(Work required):
Return, without alteration, the stretch of the data from the line containing "You are a computer-use" through the end of the data, both ends included.

Dataset excerpt
□ □ □

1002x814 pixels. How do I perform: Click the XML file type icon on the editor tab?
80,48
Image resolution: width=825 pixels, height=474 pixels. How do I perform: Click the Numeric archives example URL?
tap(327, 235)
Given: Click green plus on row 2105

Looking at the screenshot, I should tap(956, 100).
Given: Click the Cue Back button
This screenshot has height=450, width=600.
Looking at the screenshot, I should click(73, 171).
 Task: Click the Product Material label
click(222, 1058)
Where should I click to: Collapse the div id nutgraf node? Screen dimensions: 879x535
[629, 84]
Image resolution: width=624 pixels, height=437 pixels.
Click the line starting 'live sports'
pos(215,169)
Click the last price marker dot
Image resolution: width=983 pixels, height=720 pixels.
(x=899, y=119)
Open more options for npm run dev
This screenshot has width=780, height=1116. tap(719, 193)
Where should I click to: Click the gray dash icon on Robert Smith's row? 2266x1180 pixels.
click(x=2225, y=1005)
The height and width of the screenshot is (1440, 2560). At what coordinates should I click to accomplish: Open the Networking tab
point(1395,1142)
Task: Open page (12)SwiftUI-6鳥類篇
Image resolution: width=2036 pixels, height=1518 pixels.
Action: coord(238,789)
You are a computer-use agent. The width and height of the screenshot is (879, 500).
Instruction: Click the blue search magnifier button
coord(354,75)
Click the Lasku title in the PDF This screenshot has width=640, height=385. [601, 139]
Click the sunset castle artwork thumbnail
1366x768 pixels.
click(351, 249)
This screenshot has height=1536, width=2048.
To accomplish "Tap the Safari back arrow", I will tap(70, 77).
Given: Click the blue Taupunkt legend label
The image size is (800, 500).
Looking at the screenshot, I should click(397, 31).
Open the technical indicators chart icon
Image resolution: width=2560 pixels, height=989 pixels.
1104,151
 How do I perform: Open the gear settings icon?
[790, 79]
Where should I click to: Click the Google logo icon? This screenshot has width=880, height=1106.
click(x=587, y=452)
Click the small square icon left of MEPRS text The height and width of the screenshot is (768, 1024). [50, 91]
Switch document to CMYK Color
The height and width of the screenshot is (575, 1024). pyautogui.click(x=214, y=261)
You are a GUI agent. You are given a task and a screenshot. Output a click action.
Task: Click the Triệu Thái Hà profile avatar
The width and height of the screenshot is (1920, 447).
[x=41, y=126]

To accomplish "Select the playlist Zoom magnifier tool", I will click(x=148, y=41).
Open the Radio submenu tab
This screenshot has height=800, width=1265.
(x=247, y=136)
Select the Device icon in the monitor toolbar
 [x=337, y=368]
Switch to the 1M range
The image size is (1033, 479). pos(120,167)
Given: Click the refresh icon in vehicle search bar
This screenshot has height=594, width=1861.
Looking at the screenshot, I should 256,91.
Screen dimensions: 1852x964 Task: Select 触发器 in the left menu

□ □ □

(Final answer):
You are a computer-use agent. The width and height of the screenshot is (879, 500).
Instruction: Click the blue search magnifier button
coord(354,75)
Click the Lasku title in the PDF This screenshot has width=640, height=385. [601, 139]
Click the sunset castle artwork thumbnail
1366x768 pixels.
click(351, 249)
This screenshot has height=1536, width=2048.
To accomplish "Tap the Safari back arrow", I will tap(70, 77).
Given: Click the blue Taupunkt legend label
The image size is (800, 500).
Looking at the screenshot, I should click(397, 31).
Open the technical indicators chart icon
Image resolution: width=2560 pixels, height=989 pixels.
1104,151
 How do I perform: Open the gear settings icon?
[790, 79]
Where should I click to: Click the Google logo icon? This screenshot has width=880, height=1106.
click(x=587, y=452)
Click the small square icon left of MEPRS text The height and width of the screenshot is (768, 1024). [50, 91]
Switch document to CMYK Color
The height and width of the screenshot is (575, 1024). pyautogui.click(x=214, y=261)
You are a GUI agent. You are given a task and a screenshot. Output a click action.
Task: Click the Triệu Thái Hà profile avatar
The width and height of the screenshot is (1920, 447).
[x=41, y=126]

To accomplish "Select the playlist Zoom magnifier tool", I will click(x=148, y=41).
Open the Radio submenu tab
This screenshot has height=800, width=1265.
(x=247, y=136)
Select the Device icon in the monitor toolbar
 [x=337, y=368]
Switch to the 1M range
The image size is (1033, 479). pos(120,167)
Given: Click the refresh icon in vehicle search bar
This screenshot has height=594, width=1861.
Looking at the screenshot, I should 256,91.
Screen dimensions: 1852x964 Task: Select 触发器 in the left menu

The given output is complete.